If you think that you have paid too much tax to HMRC you can usually claim back any overpaid tax. The exact method for making a claim depends on a number of factors including whether or not you complete a Self-Assessment return and the length of time that has passed since the tax was overpaid.

Claims can usually be backdated for up to four years after the end of the relevant tax year. This means that claims can still be made for tax refunds dating back as far as the 2017-18 tax year (which ended on 5 April 2018). The deadline for making claims for the 2017-18 tax year is 5 April 2022.

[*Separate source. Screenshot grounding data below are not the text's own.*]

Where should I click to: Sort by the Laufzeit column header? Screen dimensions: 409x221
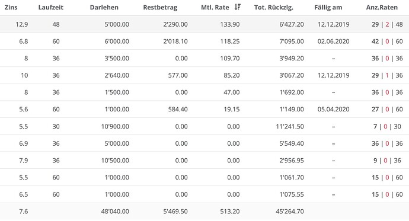point(50,7)
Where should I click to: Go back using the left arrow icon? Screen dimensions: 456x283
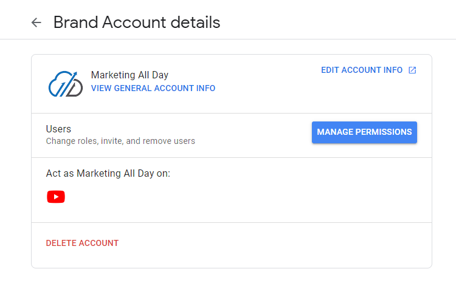click(36, 22)
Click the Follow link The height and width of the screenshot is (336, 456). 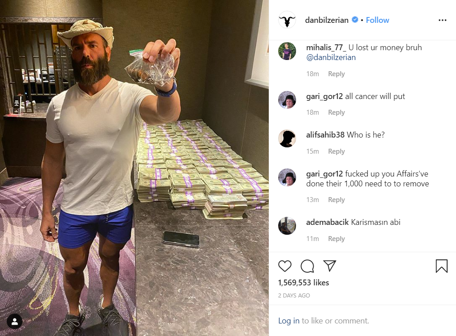pos(378,20)
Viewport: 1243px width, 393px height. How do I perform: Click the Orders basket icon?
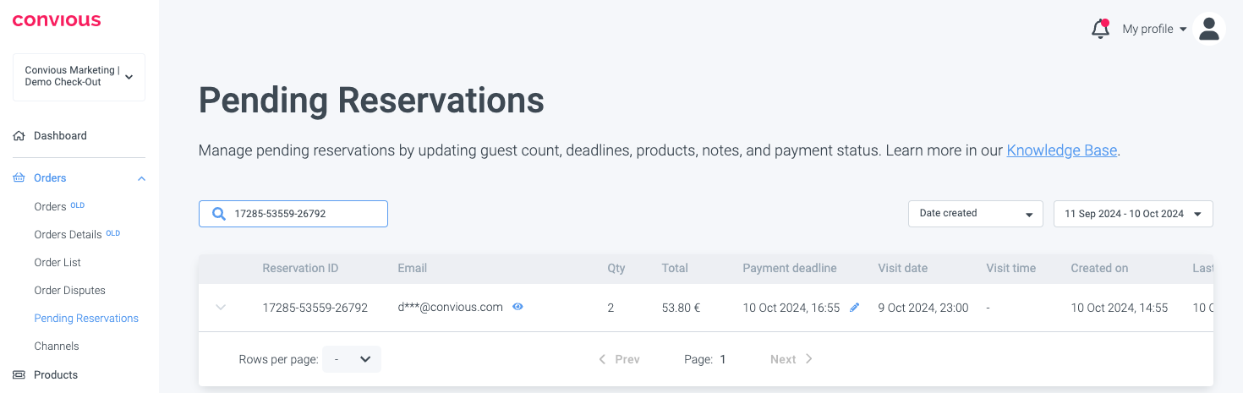(19, 177)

According to HMRC you may be able to claim a refund if you have paid too much tax on:

pay from your current or previous job
pension payments
income from a life or pension annuity
a redundancy payment
a Self-Assessment tax return
interest from savings or PPI
foreign income
UK income if you live abroad
fuel costs or work clothing for your job.
HMRC is currently undertaking the annual reconciliation of PAYE for the tax year 2020-21. HMRC use salary and pension information to calculate if the correct amount of tax has been paid. Where the incorrect amount of tax has been paid, HMRC use the P800 form to inform taxpayers. HMRC expects to send all P800 forms by the end of November 2021. The P800 will notify you if you have overpaid or underpaid tax.

If you need any assistance in understanding and checking a P800 form or making a claim for overpaid tax, we are here to help.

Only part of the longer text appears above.